En esa crisis de la edad madura, el protagonista observa las locuras de una juventud inquieta. No se arrepiente. Las experiencias fueron todas valiosas. Pero no deja de sentir remordimientos al ver que el tiempo que anduvo torrenteando, pudo haberlo dedicado a juntar un patrimonio que le brindara seguridad y un mejor futuro. Aquel que quería ser artista, desea ahora la vida de un burgués acomodado. En la juventud buscó la intensidad, pero en la madurez ansía la estabilidad. Ya con sus años encima y sin una profesión o un capital que le cubra sus necesidades, al protagonista lo angustia una gran incertidumbre ante la vejez que ya ve cercana. Sobre este asunto, el libro llega a ser repetitivo al declarar que un trabajo estable y un cheque fijo a fin de mes son ahora el máximo anhelo de su vida.

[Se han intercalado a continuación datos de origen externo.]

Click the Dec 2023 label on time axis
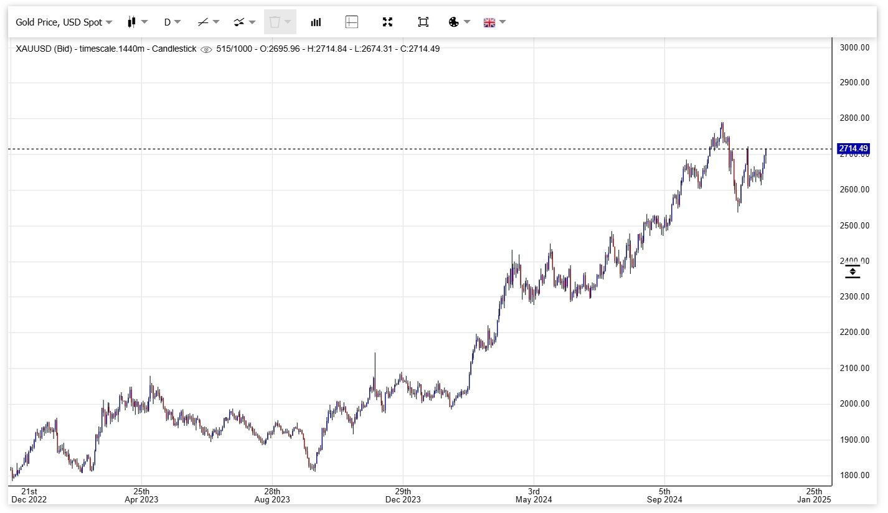 point(403,499)
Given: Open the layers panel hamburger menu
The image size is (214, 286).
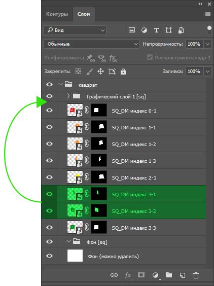Looking at the screenshot, I should point(208,14).
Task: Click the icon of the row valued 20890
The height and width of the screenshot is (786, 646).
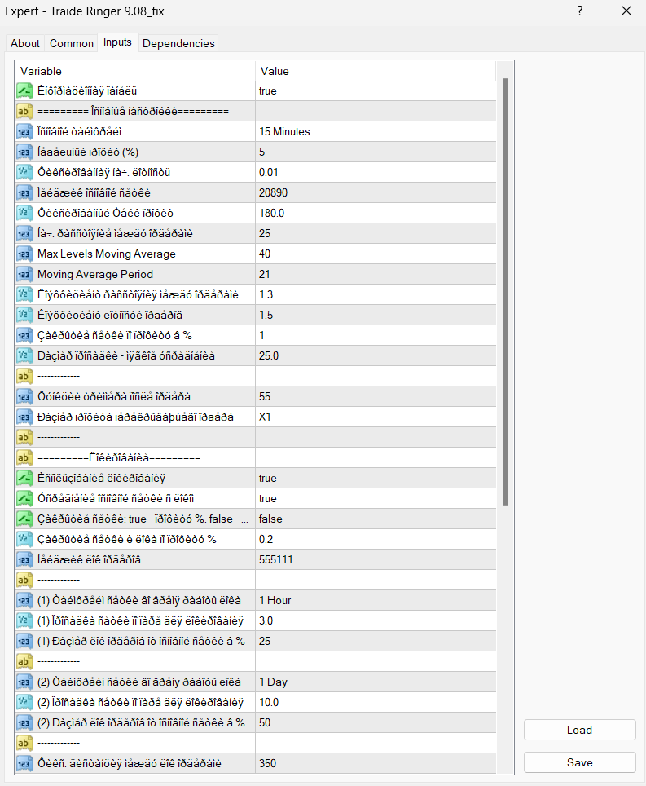Action: pyautogui.click(x=24, y=192)
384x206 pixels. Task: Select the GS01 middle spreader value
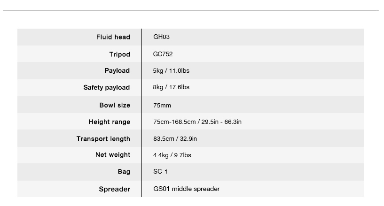(187, 189)
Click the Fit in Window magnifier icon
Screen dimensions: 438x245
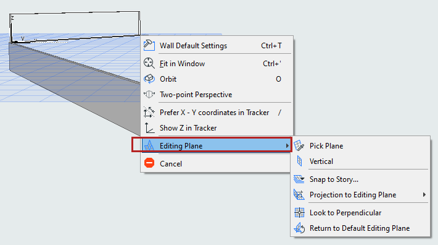[149, 63]
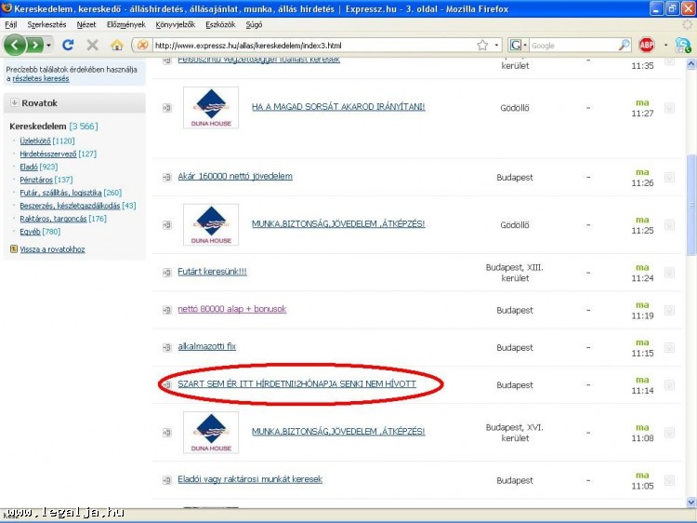Click the Skype toolbar icon

(x=682, y=45)
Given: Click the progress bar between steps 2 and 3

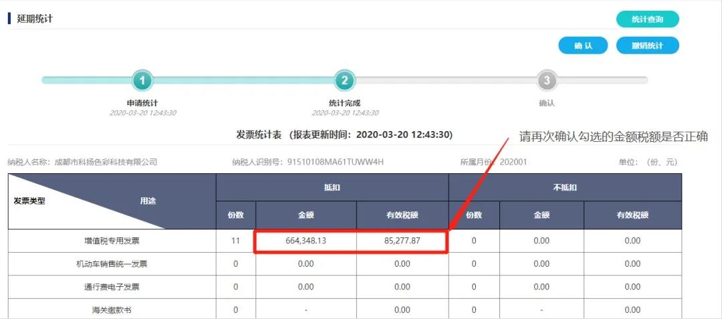Looking at the screenshot, I should pos(445,81).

El protagonista calcula que ya la mitad de su vida se le ha ido. O, uno nunca sabe, tal vez  más de la mitad. Se sume entonces en una sensación de desperdicio, de culpa por haber desaprovechado el tiempo y por no haber ordenado su vida más tempranamente.
“¿Por qué me suceden estas cosas a mí?” Se pregunta  “¿Por qué no puedo llevar una vida apacible y exitosa como todo el mundo?”
Habib Succar, retratado por Faustino Desinach.

En la señal de Caín aparecen pocas imágenes, pocas historias, pero muchas explicaciones y justificaciones. Es un relato crudo, doloroso y en ocasiones desesperado. Es un libro intenso y desordenado, como intensa y desordenada suelen ser la confesión de remordimientos guardados por mucho tiempo.
El personaje bíblico de Caín representa la culpa que no se puede dejar atrás, ya que está marcada en el cuerpo.
En todas partes se siente el discurso del pecador arrepentido buscando redimirse confesando su vida. La culpa tiene gran presencia en el relato. Los argumentos, por otra parte, son simples y alegóricos. Se trata de sacar a la luz del día los fantasmas que habitan muy adentro. “Creo que requiero de un exorcismo para echar afuera mis fantasmas”.

El libro está lleno de confusión, es desordenado y hasta incoherente, pero así son los desahogos, así es la catarsis, porque para el protagonista, como aparece en la última página del libro, la literatura es eso: catarsis.